In 2024 "Can a bot fake .... ?" -- FAQ

Jul 18, 2024

In 2024 "Can a bot fake .... ?" -- FAQ
The typical flow of a conversation during the first call with a new customer having fraud problems can be boiled down to this:
Client: “What are bots capable of in 2024?”
Me: “Quite a lot! With a big laugh.”
Client: “Haha, but... realistically, what exactly?”.
Whenever I talk to new clients the conversation will have this sequence of questions. That’s why I made this FAQ from a technical point of view. What can bots fake, spoof, manipulate, alter, etc. in order to appear as a real genuine browser and a genuine human sitting behind the screen.
After the initial questions made by the marketers, the tech people jump in. They ask the more difficult questions which are very specific and based on research they did to solve their problem or research prior to the call. I have collected and combined the most asked question into a FAQ.
This article contains in-depth and detailed answers to 10 questions about bots, you’ve always wanted an answer to. It has been written for marketing professionals looking for ad-fraud and/or lead generation-fraud solutions where this FAQ can be used as a guideline in order to ask these vendors: "How does your solution detect a bot faking ... ?"-FAQ

1. Are bots able to fake the domain name of the website they are accessing?

The domain name can be read from the browser using JavaScript by reading the values window.location.origin, window.location.host, window.location.hostname and window.location.href properties [1]. Browser automation, ie. advanced bots, are capable to load webpages and execute JavaScript. These bots will remote control the browser in all its glory. This is achieved by starting the browser and controlling each tab using the CDP protocol (Chrome Dev Tools), giving instructions to click, scroll, type, etc. This works for Chromium based browsers, eg. Chrome, MS Edge, etc. but also Firefox and Safari have similar protocols, though less common.
The example in figure 1 is a post-bidding example. But, in pre-bidding the browser will send one or more bid-requests for an advertisement. This request is again fired from the same browser and contains plain text, which can be faked to anything the bot wants.

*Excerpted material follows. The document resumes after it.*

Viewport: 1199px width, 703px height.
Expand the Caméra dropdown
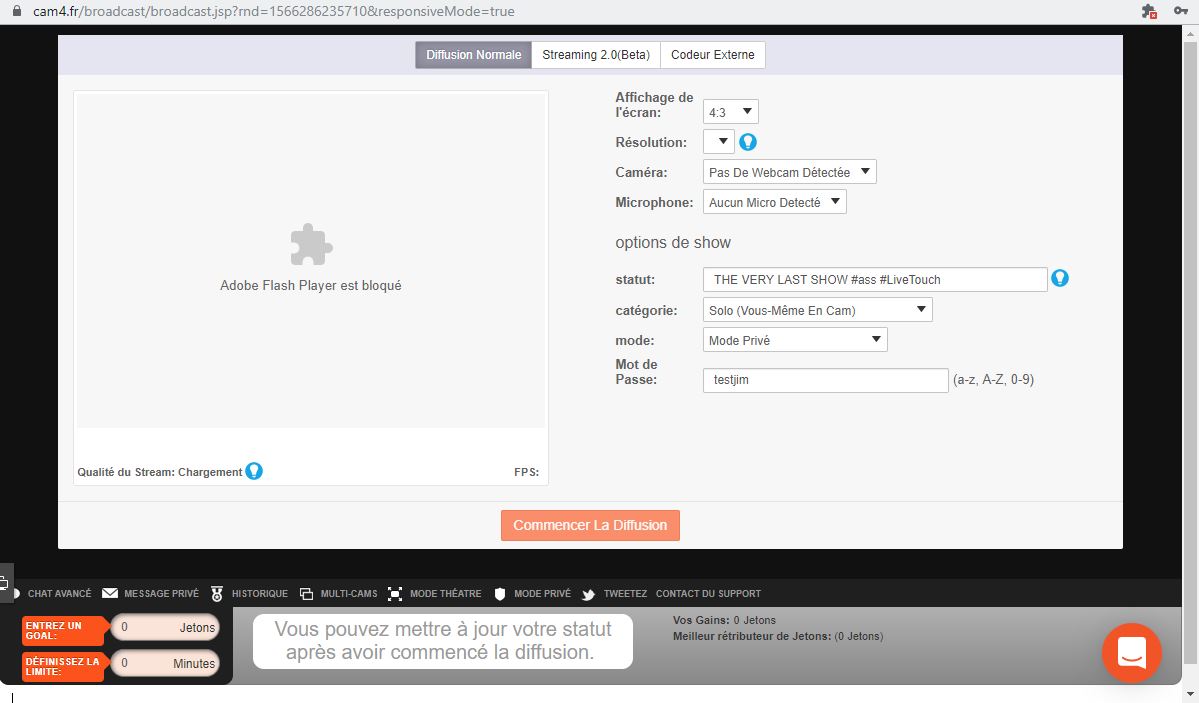789,172

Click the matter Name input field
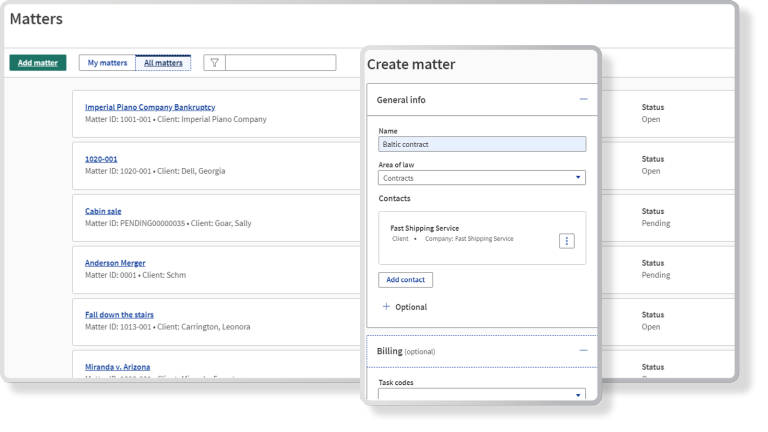tap(482, 144)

Financial Times website with Chrome Developer Tools opened. The window.location object in the browser contains the URLs which currently are shown in the tab — Figure 1. The window.location object in the browser contains the URLs which currently are shown in the tab

So, can bots fake the domain they are on? Yes, they can both pre-bid and post-bid.

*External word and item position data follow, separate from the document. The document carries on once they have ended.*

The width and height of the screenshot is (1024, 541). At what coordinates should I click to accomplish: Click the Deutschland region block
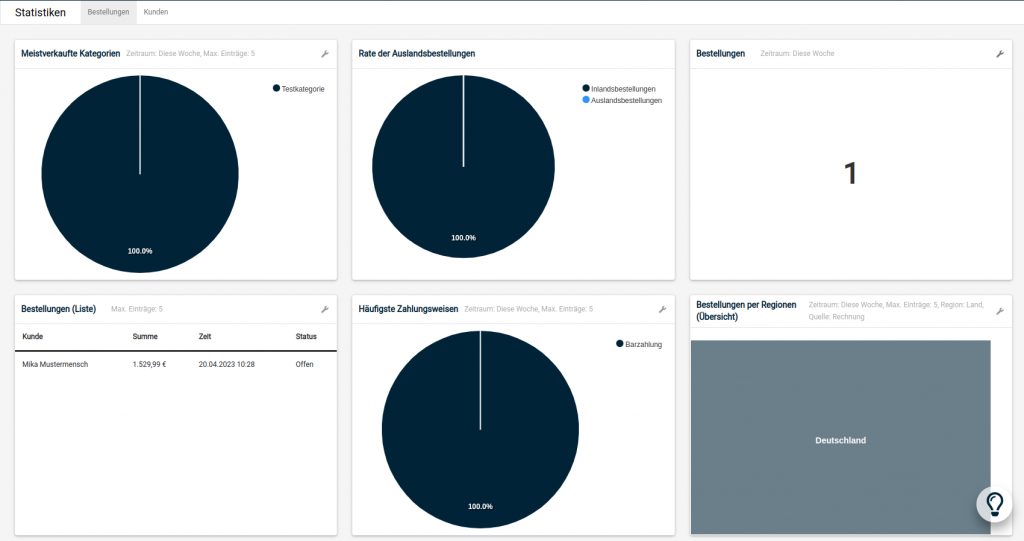[x=840, y=440]
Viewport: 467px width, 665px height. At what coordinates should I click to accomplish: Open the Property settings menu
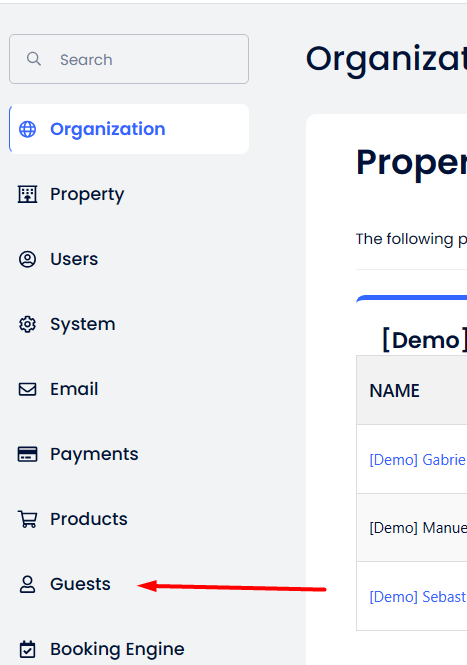coord(87,195)
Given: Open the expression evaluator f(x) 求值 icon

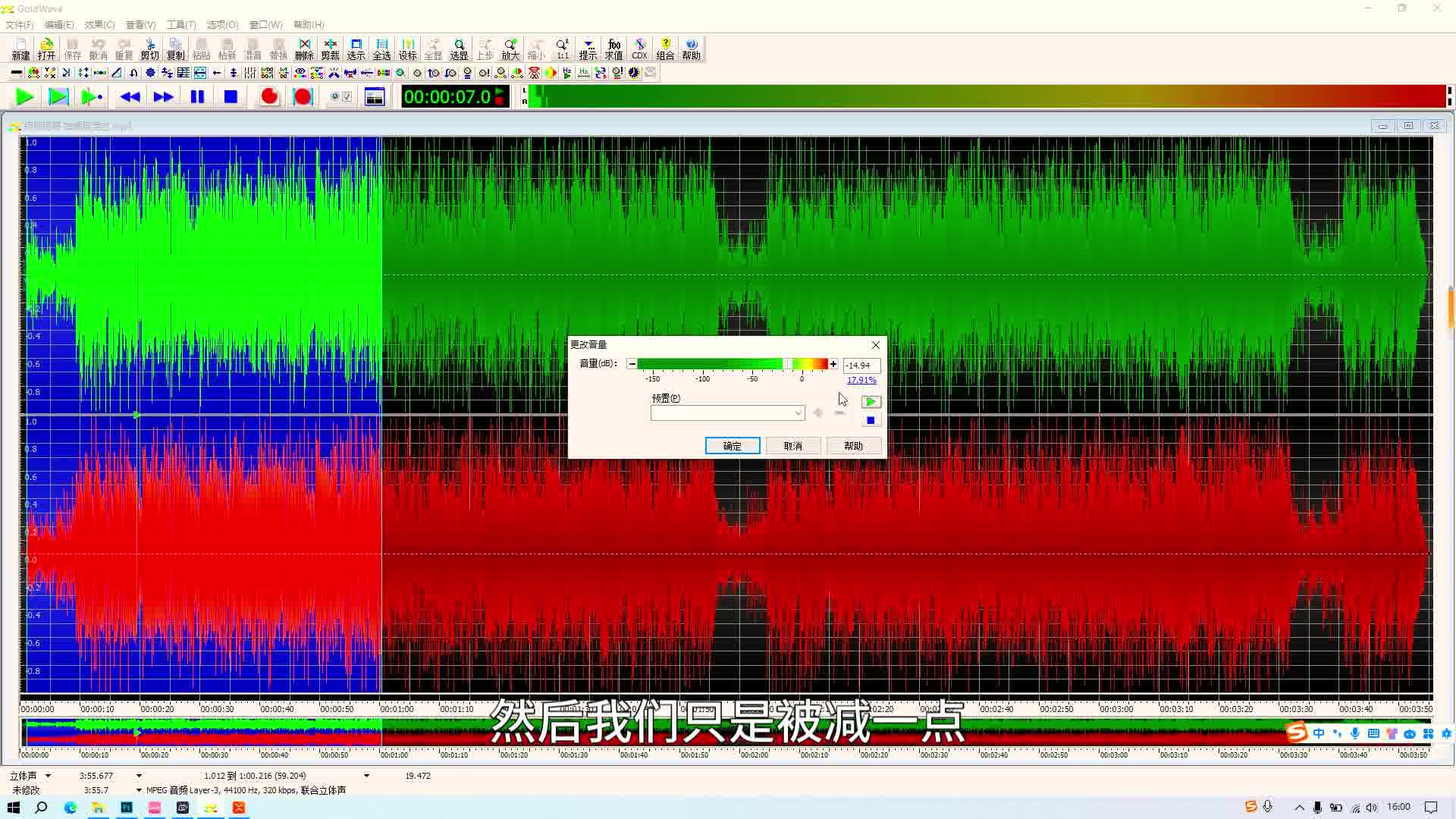Looking at the screenshot, I should [x=614, y=49].
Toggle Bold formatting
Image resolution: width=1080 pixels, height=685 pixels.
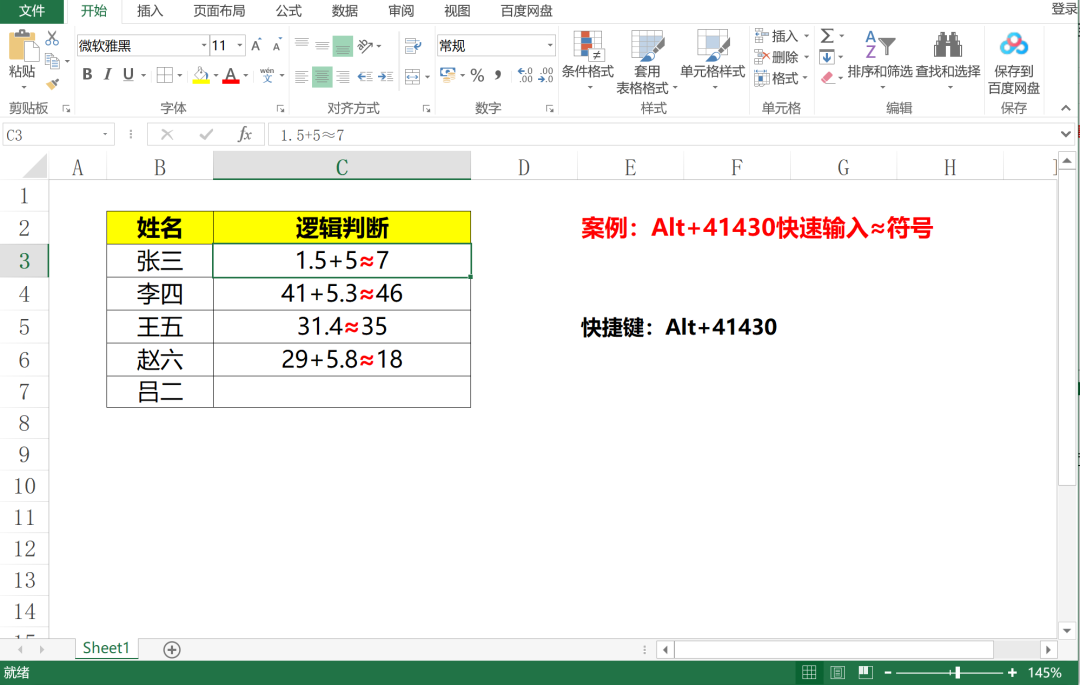tap(86, 74)
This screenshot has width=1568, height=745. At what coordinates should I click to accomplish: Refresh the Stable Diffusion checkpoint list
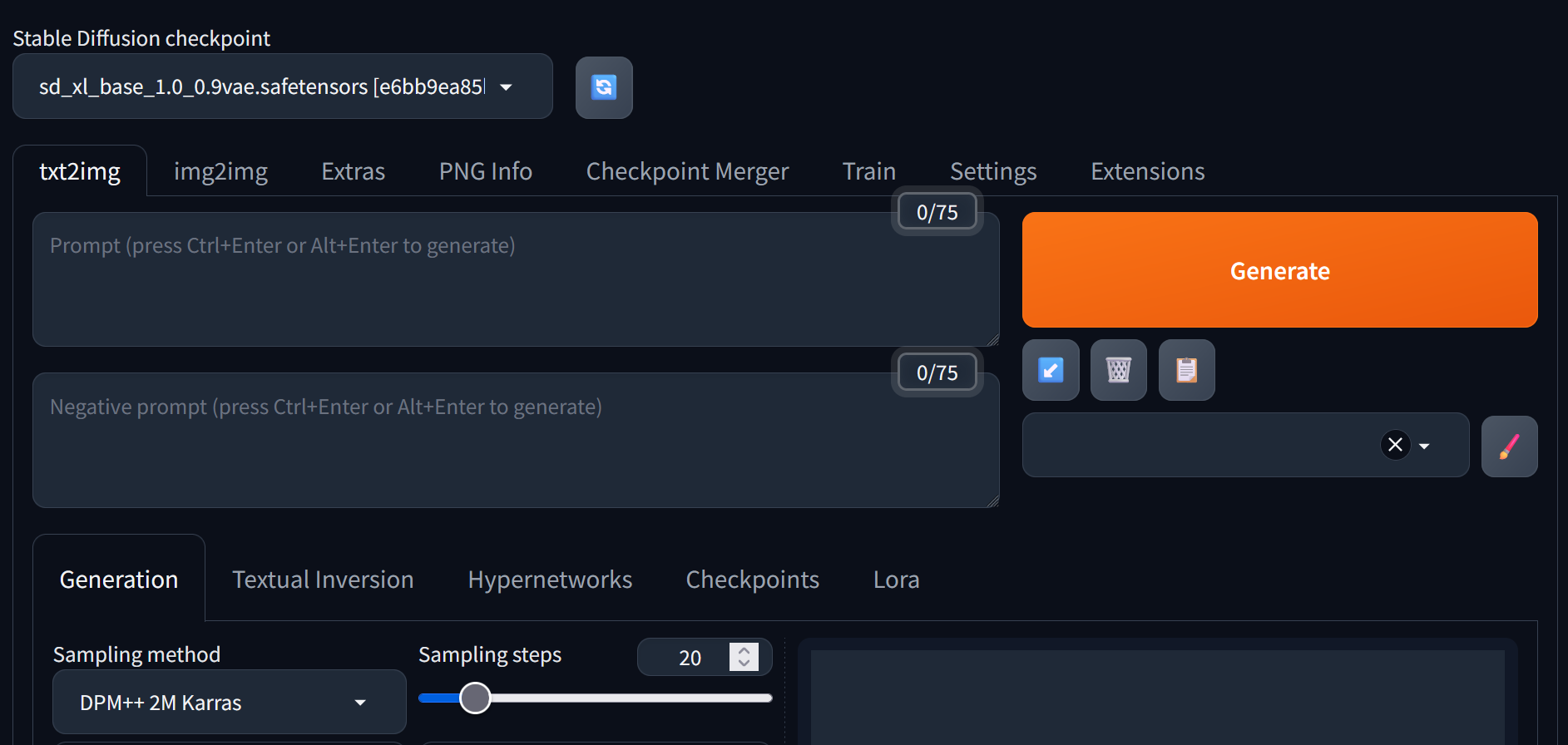pos(604,87)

2. Are bots able to fake the referrer URL?

The referrer URL informs 3rd party web sites which URL is visited when a resource is requested. For example, if you are browsing to www . usatoday . com and a JavaScript is loaded from a different domain, eg. static.adsafeprotected.com, the referrer header is set. Figure 2 shows the referrer header and its value. These values can be changed by bots by intercepting the network traffic within the browser, overriding the value to whatever they want, and send the modified traffic.

The browser requesting the JavaScript https://static.adsafeprotected.com/iasPET.1.js from https://www.usatoday.com will set the Referer HTTP header to https://www.usatoday.com/ — Figure 2. The browser requesting the JavaScript

3. Are bots able to fake the Mobile App name?

Advertisements in Mobile Apps are displayed using a web browser that is embedded within the App. This embedded browser is called WebView. Within this webview an advertising platform loads and refreshing ads based on your cookies, geo-location, etc. For example, Google’s Admob is such a platform [2][3], InMobi, AppLovin, Glispa, Amobee are prominent alternative platforms.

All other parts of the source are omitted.